By Richard, Frances | Artforum International, November 2000 | Go to article overview

Jenny Gage


Richard, Frances, Artforum International


LUHRING AUGUSTINE

A dark-haired figure leans against a car, her long mane streaming sideways in the breeze, the word "Racing" stamped on her baby blue tank top over her heart. Another girl--or perhaps the same one--stands before a window, pulling back the floral drapes with one hand; a strobelike flash of sunshine obscures her face. Moodily lit and suggestively cropped, the large-format color photographs in Jenny Gage's second solo exhibition in New York offered a smooth mix of verite and voyeurism, a theater of received ideas about the fragility and unattainability of girls from the wrong side of some southern California tracks.

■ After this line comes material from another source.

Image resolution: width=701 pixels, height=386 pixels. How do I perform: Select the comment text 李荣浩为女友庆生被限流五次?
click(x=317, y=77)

The "Ventura" series (all works 1998-2000) positions its subjects as characters in an implied film, everywoman starlets whose identities need not be known, since they are already monumentally overdetermined.

According to press materials, Gage, who grew up in suburban LA. first noticed the Ventura girls sitting in a pickup truck parked on a back road. She has followed them intermittently for two years, though the images deliberately avoid the cliquishness and implied mutual trust of Nan Goldin-esque portraiture. The link between the artist and her subjects, however, remains central to the function of these images. Like some other young female photographers today (her Yale dassmate Anna Gaskell, Dana Hoey, Justine Kurland, et al.), Gage is evolving a sort of feminist mannerism, a seamless amalgam of commercial and documentary techniques in which the gamine, always already commodified, is retooled as a supreme blend of empty icon and knowing autobiographer. The tough-pretty waifs who engage Gage's gaze betray almost nothing about themselves. They are, intentionally, all veneer. The prints' surfaces are glossy without being hard-edged; color is saturated rather than bright, and camera angles are intimate without bei ng friendly. Psychic and emotional investment is suggested by attention to small details of clothing, jewelry, and decor, but these markers of individualism continually flatten, returning the girls to their fundamental status as rebuses for "desire," "danger," "pathos," "seduction. …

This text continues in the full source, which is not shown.